The insight that grounds this vision comes from biology, not ideology. Cells, bodies, forests: these are all economies. They exchange resources and signals in ways that strengthen the whole over time. The striking contrast isn’t that nature is gentle, but that it is durable. Fifty-million-year-old rainforests outperform modern markets on the only metric that ultimately matters: persistence.
From this perspective, most climate-tech innovation looks misdirected. It’s optimization within a failing topology. Bigger batteries, faster models, smarter markets—all useful, but insufficient. True phase changes happen when the level of organization increases: single cells become multicellular organisms; organisms form ecosystems.
The economic analogue isn’t better firms—it’s better forms: ownership structures, governance models, financing stacks, coordination mechanisms. That’s where regenerative economics actually lives.
🔧 Why Collapse Doesn’t End the Story
One of the episode’s most bracing moments is Kirpichov’s calm acceptance that collapse is likely. Not as nihilism, but as historical realism. Civilizations fall. Complexity contracts. What matters is whether something healthier grows afterward and whether we can shorten the cycle.
This is where his hope resides.

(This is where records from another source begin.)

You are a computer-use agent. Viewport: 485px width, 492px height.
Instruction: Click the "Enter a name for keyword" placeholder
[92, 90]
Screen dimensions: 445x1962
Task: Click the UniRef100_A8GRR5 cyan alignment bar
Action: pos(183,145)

Unlike natural evolution, human systems can be redesigned intentionally. Even if the first collapse is unavoidable, the work now can reduce how many times we repeat it. Regenerative structures that survive stress, resist capture, and outcompete extractive systems don’t need moral purity—they need to win without becoming what they replace.
That tension between realism and aspiration, between woo and suits, between structure and spirit, runs through the entire conversation. Spiritual change matters, but it cannot survive hostile systems alone. Structure shapes behavior more reliably than virtue.
The task, then, isn’t to save the world in its current form.
It’s to build the scaffolding for what comes next… and to do it before the ashes cool.